Must. I am surprised that your highness can give yourself a moment's uneasiness about that little insignificant fellow,[1] Tom Thumb the Great—one properer for a plaything than a husband. Were he my husband his horns should be as long as his body. If you had fallen in love with a grenadier, I should not have wondered at it. If you had fallen in love with something; but to fall in love with nothing!

[Footnote 1: Nothing is more common than these seeming contradictions; such as,

Haughty weakness.—Victim Great small world.—Noah's Flood ]

Hunc. Cease, my Mustacha, on thy duty cease. The zephyr, when in flowery vales it plays, Is not so soft, so sweet as Thummy's breath. The dove is not so gentle to its mate.

Must. The dove is every bit as proper for a husband. —Alas! Madam, there's not a beau about the court looks so little like a man. He is a perfect butterfly, a thing without substance, and almost without shadow too.

Hunc.

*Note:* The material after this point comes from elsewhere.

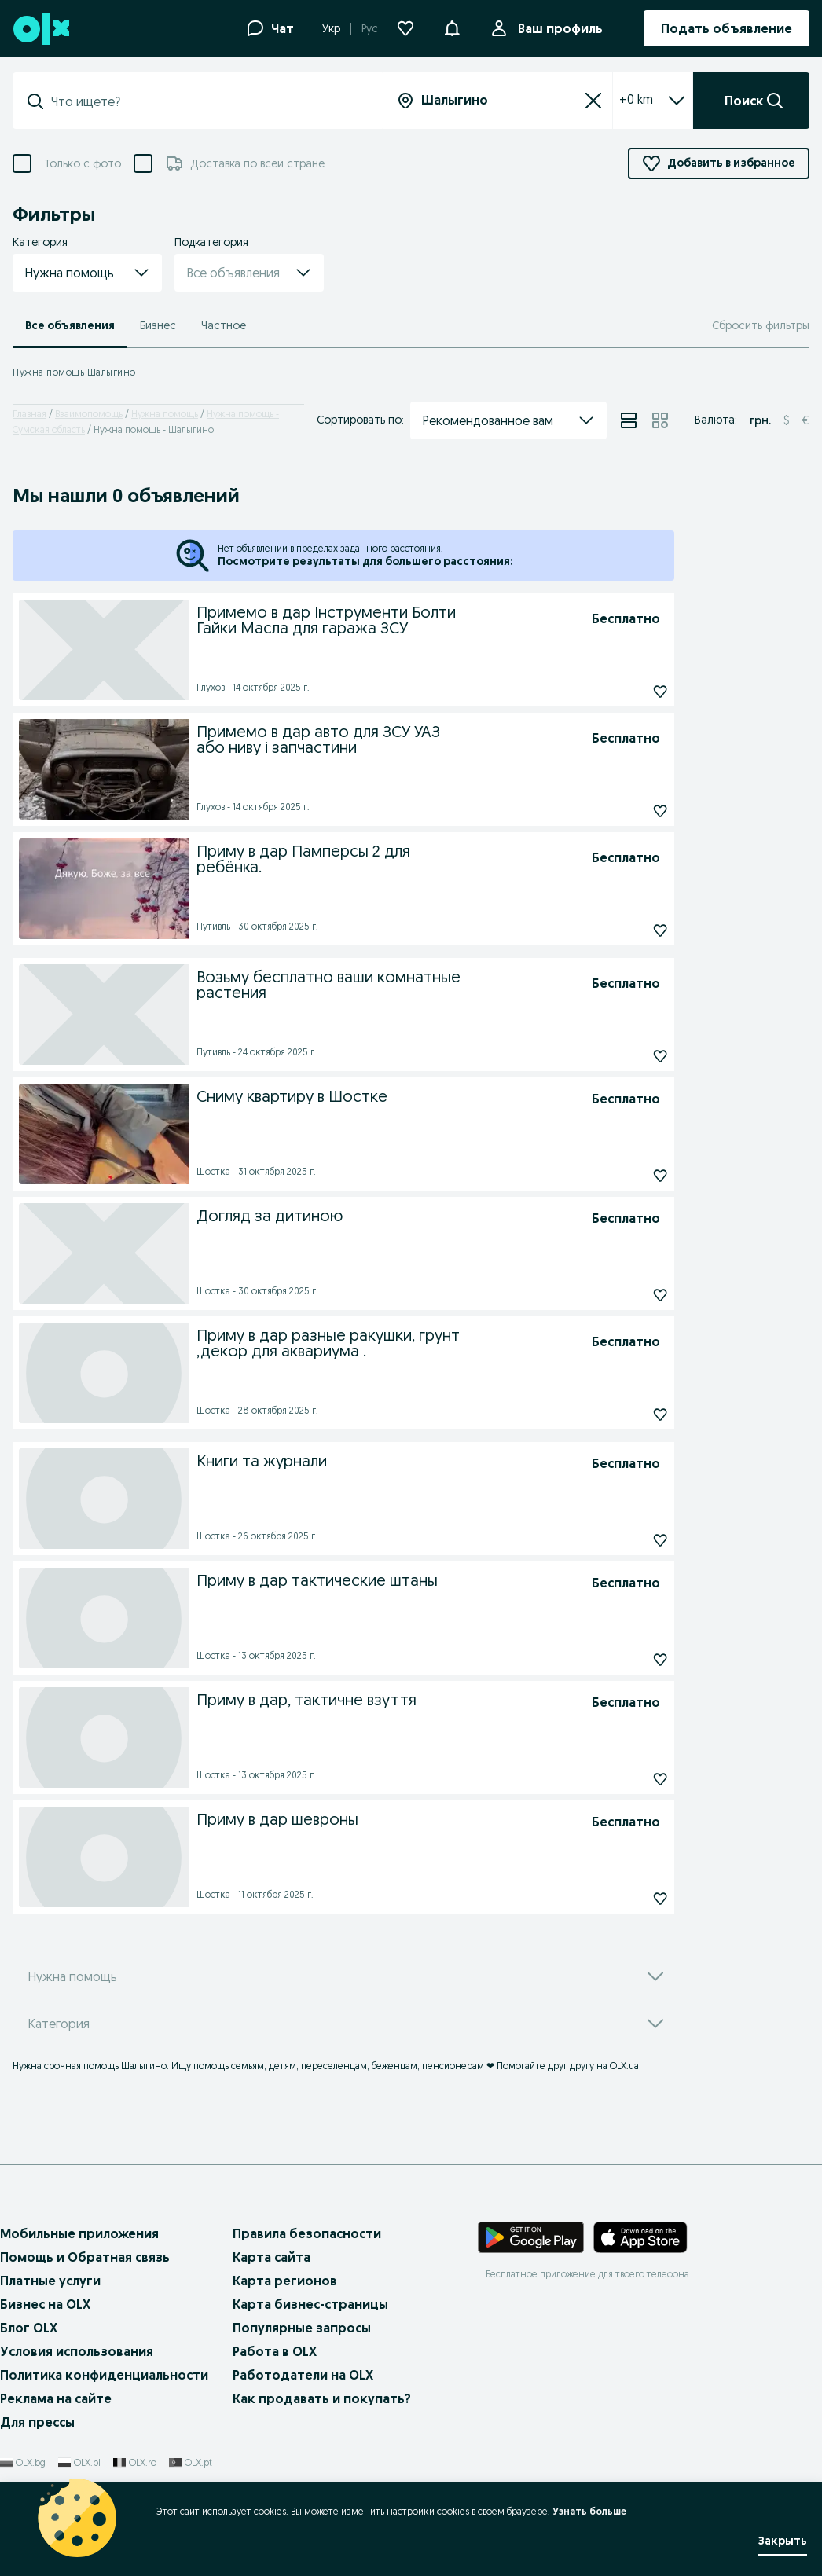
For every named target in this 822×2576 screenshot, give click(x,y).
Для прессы (37, 2422)
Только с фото (82, 164)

This rudeness is unseasonable: desist; Or I shall think this railing comes from love. Tom Thumb's a creature of that charming form, That no one can abuse, unless they love him.

Must. Madam, the king.



SCENE IV.-KING, HUNCAMUNCA.

King. Let all but Huncamunca leave the room. [Exeunt CLEORA and MUSTACHA. Daughter, I have observed of late some grief. Unusual in your countenance: your eyes! [1]That, like two open windows, used to shew The lovely beauty of the rooms within, Have now two blinds before them. What is the cause? Say, have you not enough of meat and drink? We've given strict orders not to have you stinted.